What’s the probability of someone brute force guessing my private key
The Genius Of Gregory Maxwell
Gregory Maxwell, considered to be one of the developers of Bitcoin, came up with the concept of HD wallets. Hierarchical deterministic wallets. In simple terms, if you had a parent key, you can spin off generations of childRen. Thereby backing up the parent key is sufficient. Before HD-wallets came into being we had to deal with Sequential Wallets, where every address and key to that address had to be backed up separately.
How the magic works
Descending from the master node is a tree of an infinite number of private keys. To determine a particular key you need the master node (your mnemonic seed) and the location of the key in the tree (called its “path”). The tree is created using an algorithm defined by BIP 32 called the CKD function. You can reach any node on the HD tree given the node’s position and the value of the master node.

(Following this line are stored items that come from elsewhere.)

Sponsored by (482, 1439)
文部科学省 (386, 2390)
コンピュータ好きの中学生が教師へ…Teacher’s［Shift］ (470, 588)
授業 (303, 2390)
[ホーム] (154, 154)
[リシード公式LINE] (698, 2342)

To put things in perspective, the structure looks like this at 4 levels or depths. BIP0044 codifies this as a multi-account hierarchy.
m / purpose’ / coin_type’ / account’ / change / address_index
Users of Ethereum are utilizing an address with a derivation path of m/44'/60'/0'/0/0.
-
The apostrophes (e.g., in the first three levels) indicate that the value is hardened.
-
44 — purpose — this path follows the BIP 44 standard.
-
60 — coin_type — 60 indicates the Ethereum network.
-
0 — account — intended to represent types of wallet users.
-
0 — change — remains 0 for Ethereum addresses and is a Bitcoin hangover.
-
0 — address_index — the index of the account
So what your wallet really does
Derive the public address of the tree and starts scanning for transactions in the public blockchain using etherscan or any other indexing service that has a cache of address transaction lookup ( think of DNS ) at the 0 address index of each node. Displays the current balance of that address. It stops at the index where it does not find any corresponding transaction for the index.